On the face of it all is clear and simple. In order to feed over 9 billion people by the year 2050 much more research and technological development (R&D) and investment will be necessary. As late as 2008, the World Bank lamented a decade-old neglect of under-investment and a decreasing relative share of technical assistance, including in its own projects, and encouraged greater investment to address food security concerns. Attracting such investment is important in food deficit countries that experience low relative yields for their agricultural production. Foreign direct investment (FDI) can play a crucial role because it can mean that the right quantities reach food deficit areas at the right moment. Unsurprisingly, such governments are interested in more investment. A plethora of guarantees and incentives for FDI are offered, often going far beyond what states’ own nationals can expect. However, FDI is not always the answer to food security problems. In reality it can be very much a two-edge sword, especially for weak states. The key is therefore to obtain the maximum positive effects from FDI, whilst simultaneously mitigating the negative effects. The best way to achieve this is by ensuring there is an adequate system of governance in place.

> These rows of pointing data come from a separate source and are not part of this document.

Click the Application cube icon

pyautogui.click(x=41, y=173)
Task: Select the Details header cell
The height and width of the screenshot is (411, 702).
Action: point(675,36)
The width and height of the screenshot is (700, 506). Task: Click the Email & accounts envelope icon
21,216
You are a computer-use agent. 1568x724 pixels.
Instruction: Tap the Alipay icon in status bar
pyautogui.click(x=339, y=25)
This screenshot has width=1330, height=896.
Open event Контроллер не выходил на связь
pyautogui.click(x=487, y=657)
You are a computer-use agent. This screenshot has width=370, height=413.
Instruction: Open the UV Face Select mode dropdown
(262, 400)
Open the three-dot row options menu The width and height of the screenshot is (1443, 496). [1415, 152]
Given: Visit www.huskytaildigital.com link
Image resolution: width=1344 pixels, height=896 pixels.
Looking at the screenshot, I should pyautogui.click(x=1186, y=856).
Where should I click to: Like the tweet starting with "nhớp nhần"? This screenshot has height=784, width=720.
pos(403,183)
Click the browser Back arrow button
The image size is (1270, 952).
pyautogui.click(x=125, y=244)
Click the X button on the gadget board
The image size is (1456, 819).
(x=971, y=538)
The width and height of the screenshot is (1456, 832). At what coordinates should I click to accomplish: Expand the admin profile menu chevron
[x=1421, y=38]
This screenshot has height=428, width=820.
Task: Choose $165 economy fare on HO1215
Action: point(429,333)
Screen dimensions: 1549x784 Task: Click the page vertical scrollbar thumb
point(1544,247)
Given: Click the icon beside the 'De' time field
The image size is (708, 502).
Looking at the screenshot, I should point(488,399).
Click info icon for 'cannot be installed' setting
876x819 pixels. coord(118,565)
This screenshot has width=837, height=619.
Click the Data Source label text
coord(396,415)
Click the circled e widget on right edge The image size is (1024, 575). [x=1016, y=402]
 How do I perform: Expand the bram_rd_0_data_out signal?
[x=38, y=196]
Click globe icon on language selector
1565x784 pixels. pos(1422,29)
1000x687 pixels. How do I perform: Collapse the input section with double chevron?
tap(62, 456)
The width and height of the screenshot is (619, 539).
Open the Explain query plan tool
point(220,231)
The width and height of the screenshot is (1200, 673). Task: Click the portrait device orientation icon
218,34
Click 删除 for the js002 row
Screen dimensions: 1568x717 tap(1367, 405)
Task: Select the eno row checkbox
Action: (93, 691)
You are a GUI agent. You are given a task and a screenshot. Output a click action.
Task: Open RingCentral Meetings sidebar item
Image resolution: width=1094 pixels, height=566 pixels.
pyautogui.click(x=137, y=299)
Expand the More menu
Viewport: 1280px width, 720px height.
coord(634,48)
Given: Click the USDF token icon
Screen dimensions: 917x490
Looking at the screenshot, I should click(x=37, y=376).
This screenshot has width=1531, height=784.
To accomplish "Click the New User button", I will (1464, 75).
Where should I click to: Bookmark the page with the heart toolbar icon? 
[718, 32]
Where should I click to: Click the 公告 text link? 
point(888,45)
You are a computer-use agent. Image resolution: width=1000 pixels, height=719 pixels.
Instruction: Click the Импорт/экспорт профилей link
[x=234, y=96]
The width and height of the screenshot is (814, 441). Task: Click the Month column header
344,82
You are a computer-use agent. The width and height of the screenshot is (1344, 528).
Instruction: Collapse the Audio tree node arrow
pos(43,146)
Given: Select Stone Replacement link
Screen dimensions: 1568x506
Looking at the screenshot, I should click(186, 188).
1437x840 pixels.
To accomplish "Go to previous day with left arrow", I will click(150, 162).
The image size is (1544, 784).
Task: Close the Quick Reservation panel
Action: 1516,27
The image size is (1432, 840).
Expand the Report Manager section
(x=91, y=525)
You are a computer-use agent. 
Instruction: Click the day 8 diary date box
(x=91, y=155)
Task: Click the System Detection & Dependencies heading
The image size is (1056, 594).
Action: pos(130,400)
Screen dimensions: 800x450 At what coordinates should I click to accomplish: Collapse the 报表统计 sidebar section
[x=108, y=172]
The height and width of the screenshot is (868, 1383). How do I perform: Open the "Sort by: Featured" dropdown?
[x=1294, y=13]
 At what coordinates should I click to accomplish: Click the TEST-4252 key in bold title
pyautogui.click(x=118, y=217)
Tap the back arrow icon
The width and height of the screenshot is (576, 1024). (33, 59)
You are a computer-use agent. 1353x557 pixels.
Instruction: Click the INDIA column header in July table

This paper will argue that FDI in agriculture is governed by a series of overlapping international and regional treaty obligations that interact with the terms of the various bilateral investment treaties (BITs) and the national law of the host state (the state in which the investment occurs). This creates a multilevel system of governance for FDI in agriculture that creates obligations and responsibilities for the host state, the investor and the investor’s home state (the state in which the investor is incorporated).